ACTION ITEM:
Output every entry below word for word, without its pictures.

DATA FOR THE TASK:

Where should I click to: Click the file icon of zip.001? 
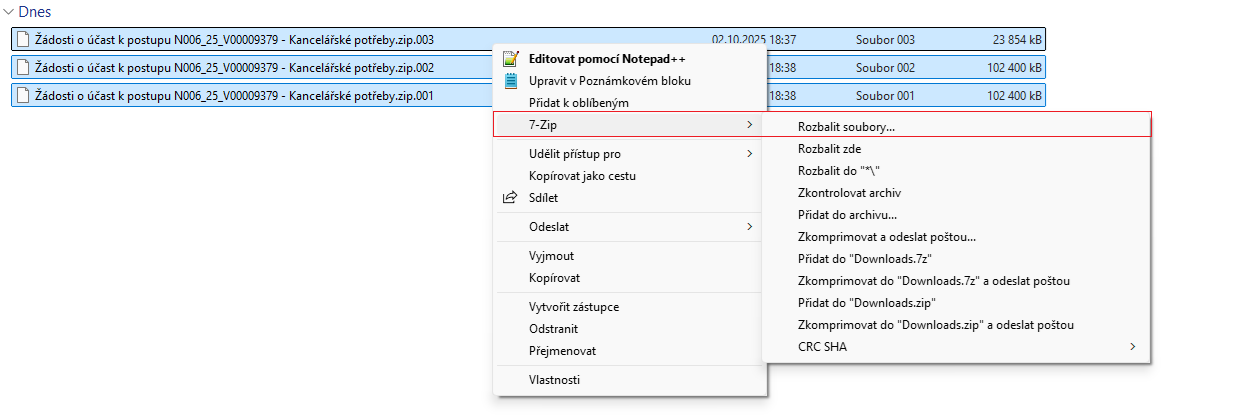coord(23,96)
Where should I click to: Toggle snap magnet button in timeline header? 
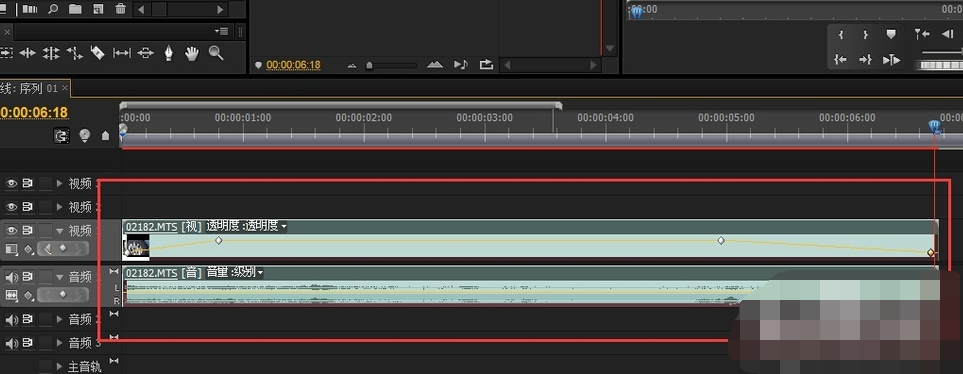click(61, 136)
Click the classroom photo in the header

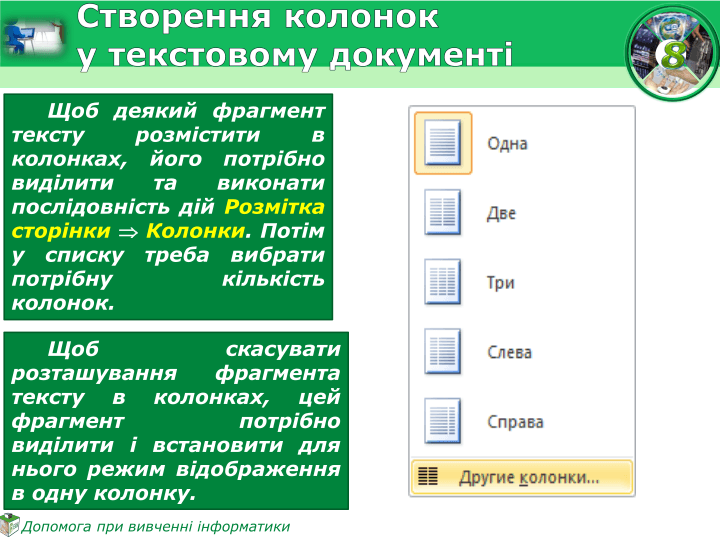[x=32, y=35]
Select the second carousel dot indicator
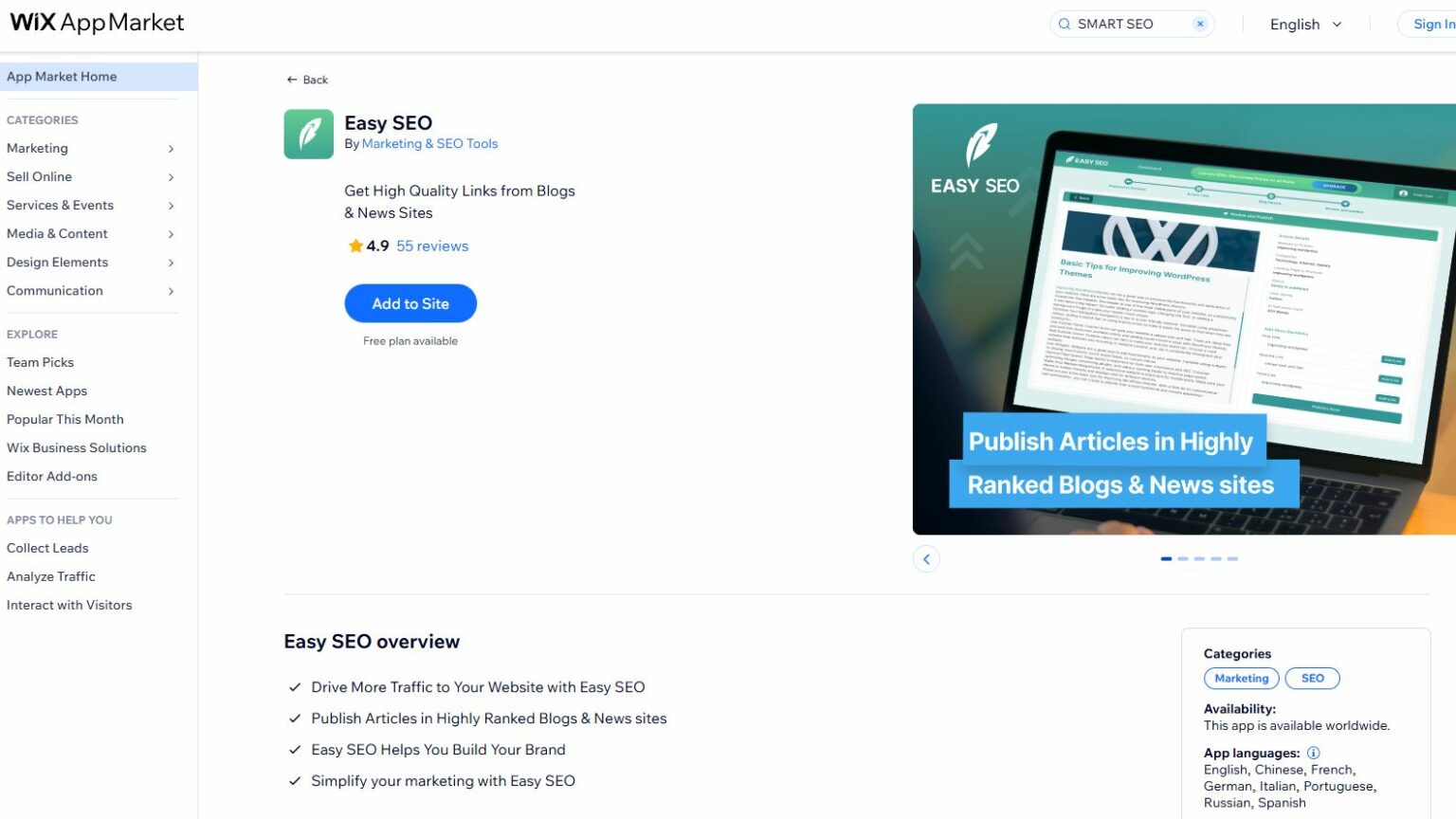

YOUR RESPONSE:
Where should I click to: Click the file icon of zip.001? 
coord(23,96)
Where should I click to: Toggle snap magnet button in timeline header? 
click(61, 136)
Click the classroom photo in the header

[x=32, y=35]
Select the second carousel dot indicator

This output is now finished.